JUST HOURS AFTER 77 New Zealand MPs voted for Louisa Wall’s Gay Marriage Bill, at least 77 Cardinals voted for the 77-year-old Jorge Mario Bergoglio.
Enough to make him Pope Francis I.
In St Peter’s Square and throughout Latin America there was rejoicing. Born in Argentina, Bergoglio is the first non-European Pope to be elected since the Eighth Century.
And yet, in spite of the new pontiff’s origins, there will be many among the ecstatic crowds thronging the streets of Buenos Aries who harbour the deepest misgivings.
Just three years ago, when the Argentine legislature was debating its own Gay Marriage Bill, the then Cardinal Bergoglio denounced the measure in the most unequivocal terms.
In language which the Argentine President, Cristina Fernández de Kirchner, said reminded her of the Medieval Inquisition, Bergoglio declared:
“Let’s not be naive, we’re not talking about a simple political battle; it is a destructive pretension against the plan of God. We are not talking about a mere bill, but rather a machination of the Father of Lies that seeks to confuse and deceive the children of God.”
Behind the humble bus-rider of Vatican publicity; behind the warm grandfatherly smile; Francis I remains as much a prisoner of reactionary Catholic theology as John-Paul II and Benedict XVI.
And according to the research of Horacio Verbitsky, one of Argentina’s leading investigative journalists, Bergoglio’s reactionary beliefs are not confined to the issues of homosexuality, abortion and contraception. Francis I is also a political reactionary.

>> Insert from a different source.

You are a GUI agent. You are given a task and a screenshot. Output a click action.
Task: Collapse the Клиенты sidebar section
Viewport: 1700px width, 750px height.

Forty-three years ago Argentina entered one of the darkest periods in its history. A military junta, having seized power from an unstable right-wing populist government, launched what came to be known as “The Dirty War”. Argentine Military Intelligence (itself deeply implicated in the process) estimated the number of Argentinians murdered, tortured, or simply “disappeared”, at 22,000. Civilian estimates put the toll much higher, at 30,000.
The Dirty War lasted seven years (1976-1983) and convulsed the whole of Argentinian society. The military strongman, General Jorge Rafael Videla, believed he was waging war not simply against left-wing revolutionaries and trade unionists, but against the whole tide of social and sexual liberation rolling out of the 1960s and early 70s.
And he had allies.
Hugh O’Shaughnessy has been reporting Latin American politics for 40 years. In the Guardian of 4 January 2011 he wrote:
“To the judicious and fair-minded outsider it has been clear for years that the upper reaches of the Argentine church contained many … [individuals] … who had communed and supported the unspeakably brutal Western-supported military dictatorship which seized power in that country in 1976 and battened on it for years.”
Reviewing Verbitsky’s book “El Silencio” (The Silence), O’Shaunghessy recounted how:
“The Argentine navy with the connivance of Cardinal Jorge Bergoglio, now the Jesuit archbishop of Buenos Aires, hid from a visiting delegation of the Inter-American Human Rights Commission the dictatorship’s political prisoners. Bergoglio was hiding them in nothing less than his holiday home in an island called El Silencio in the River Plate. The most shaming thing for the church is that in such circumstances Bergoglio’s name was allowed to go forward in the ballot to choose the successor of John Paul II. What scandal would not have ensued if the first pope ever to be elected from the continent of [South] America had been revealed as an accessory to murder and false imprisonment.”
That scandal has now occurred.
A scandal of which the College of Cardinals could not possibly have been ignorant, but which it considered of insufficient importance to prevent Bergoglio emerging as the “runner up” to Cardinal Ratzinger (Benedict XVI) in the Conclave of 2005.
A scandal which, in a Catholic Church riven by so many scandals, was completely invisible to the College of Cardinals in 2013.
Even though, the Princes of the Church, gathered in Rome, had only to flip open their lap-tops and Google “Bergoglio” to learn from Wikipedia that:
“On 15 April 2005, a human rights lawyer filed a criminal complaint against Bergoglio, as superior in the Society of Jesus of Argentina, accusing him of involvement in the kidnapping by the Navy in May 1976 (during the military dictatorship) of two Jesuit priests. The priests, Orlando Yorio and Francisco Jalics, were found alive five months later, drugged and semi-nude. Yorio accused Bergoglio of effectively handing them over to the death squads by declining to tell the regime that he endorsed their work. Jalics refused to discuss it after moving into seclusion in a German monastery.”
In Matthew’s Gospel, Jesus says to his most trusted disciple:
“And I say also unto thee, That thou art Peter, and upon this rock I will build my church; and the gates of hell shall not prevail against it.”
Maybe not, but with the elevation to the Papacy of Jorge Mario Bergoglio, the gates of hell have come perilously close.